Oracle return codes?

pludi · November 30, 2009, 5:02am

Having searched high and low through Oracles documentation, I came to think that they're very scripting-averse, as there's (apparently) no list of possible return/exit codes for their various command line utilities.

Is anyone here in possession of such a list, or knows where to find one? It would help me a great deal, as it's simpler to use that, than parsing through the load of output that lsnrctl and the like produce.

radoulov · November 30, 2009, 6:24am

This one?

$ORACLE_HOME/rdbms/mesg/oraus.msg

It's used by the oerr utility.

EDIT: Actually, you're asking for the return codes, not for the error messages so ignore my post.

Now that I think ... could you explain what exactly you're trying to achieve? Status != 0 is not sufficient?

pludi · November 30, 2009, 6:57am

Generally: yes, status != 0 is sufficient, if I can be sure that status 0 isn't the only code returned, and without any documentation I assume the worst (I've seen too many tools always returning 0, no matter what).

But, knowing the operators that will have to use that script, sooner or later I'll have to give more information than just Success/Failure, and I'd rather get that information via a return code, that by parsing the command output, which could change without warning.

Besides, I'm sure I'm sooner or later someone will have a similar task, where the scripts execution path will depend on the failure reason.

radoulov · November 30, 2009, 7:00am

I understand and I believe that the only reliable way of doing this is to parse the utilities output.

pludi · December 1, 2009, 8:01am

Well, it's pretty much confirmed that parts of the output and return codes are not useful when used in scripting. Following is the relevant parts of the script when it failed (additional comments in color):

lsnrctl stop LISTENER_xxx_V10
LSNRCTL for HPUX: Version 10.2.0.4.0 - Production on 27-NOV-2009 05:25:11

Copyright (c) 1991, 2007, Oracle.  All rights reserved.

Connecting to (ADDRESS=(PROTOCOL=TCP)(HOST=xxx)(PORT=1545))
The command completed successfully

lsnrctl start LISTENER_xxx_V10
LSNRCTL for HPUX: Version 10.2.0.4.0 - Production on 27-NOV-2009 05:25:58

Copyright (c) 1991, 2007, Oracle.  All rights reserved.

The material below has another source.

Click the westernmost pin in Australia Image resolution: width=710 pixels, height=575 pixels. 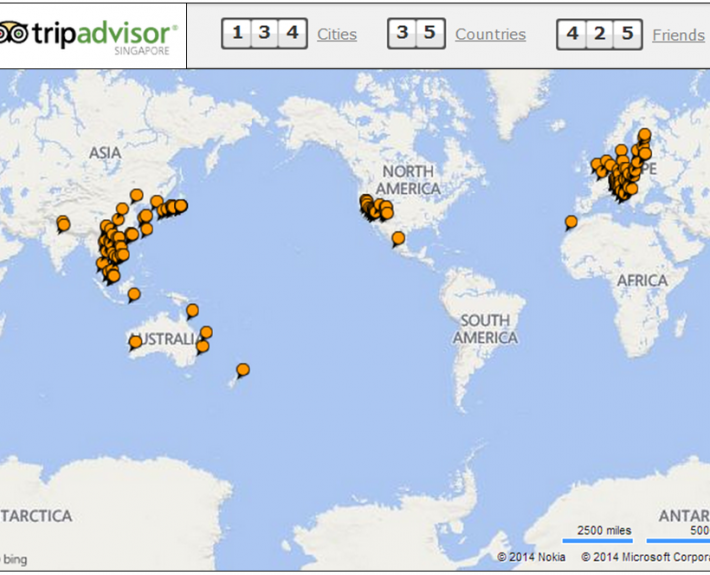[x=135, y=342]
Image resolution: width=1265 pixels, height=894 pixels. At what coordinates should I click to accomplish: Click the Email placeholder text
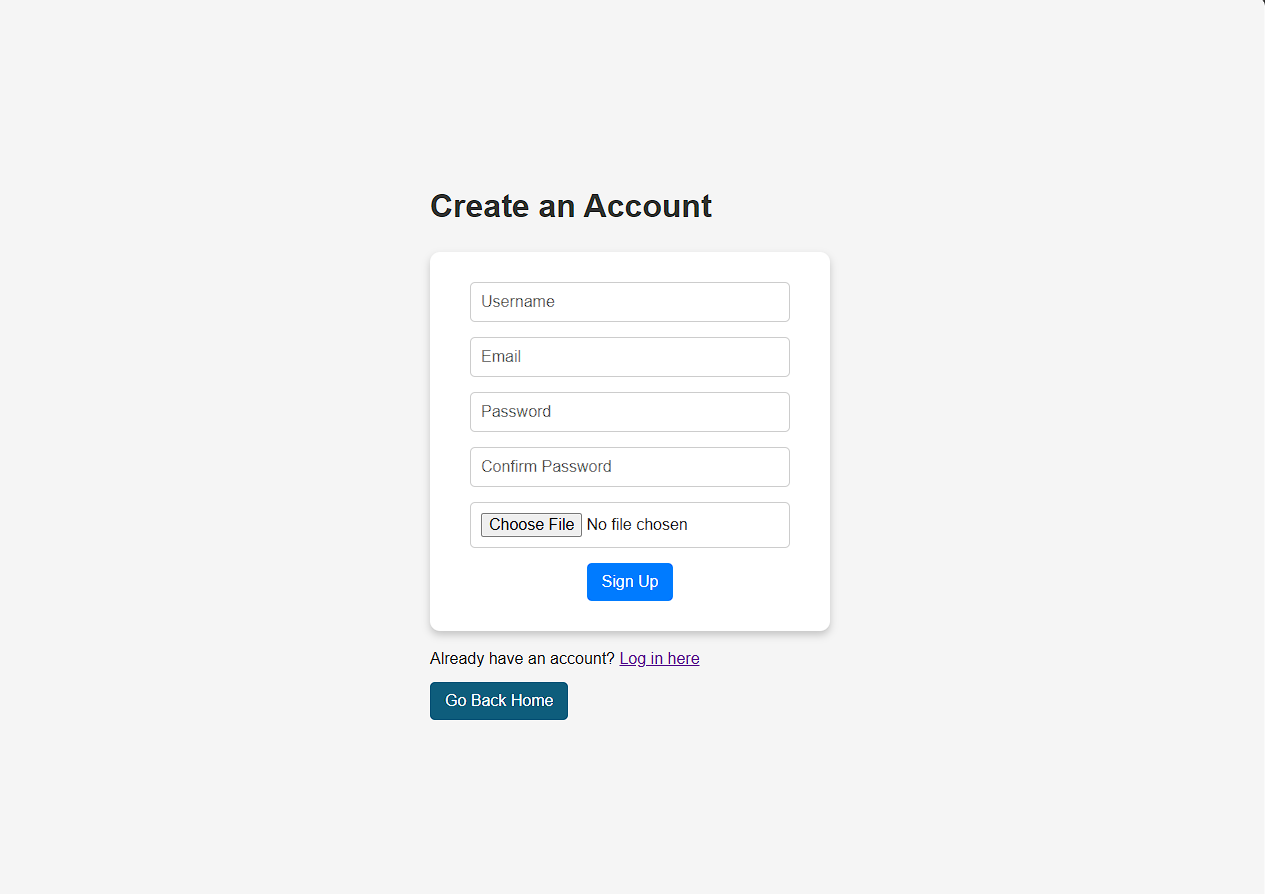[x=501, y=357]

Starting /orabase/product/10.2.0/bin/tnslsnr: please wait...

TNSLSNR for HPUX: Version 10.2.0.4.0 - Production
System parameter file is /etc/listener.ora
Log messages written to /tmp/listener_xxx_v10.log
Error listening on: (ADDRESS=(PROTOCOL=TCP)(HOST=xxx)(PORT=1545))
TNS-12542: TNS:address already in use
 TNS-12560: TNS:protocol adapter error
  TNS-00512: Address already in use
   HPUX Error: 226: Address already in use

Listener failed to start. See the error message(s) above...

Return code of both calls to lsnrctl: zero. No information that it didn't completely close the listener. No return code indicating that starting the listener didn't run normally.

radoulov · December 1, 2009, 8:21am

As already stated, while I agree that you cannot rely on the meaning of the return codes, I believe that the output gives you a good idea of what happened,
as you surely already know, in the case of Oracle NET utilities you can always use the string TNS- (often in addition to the famous ORA-).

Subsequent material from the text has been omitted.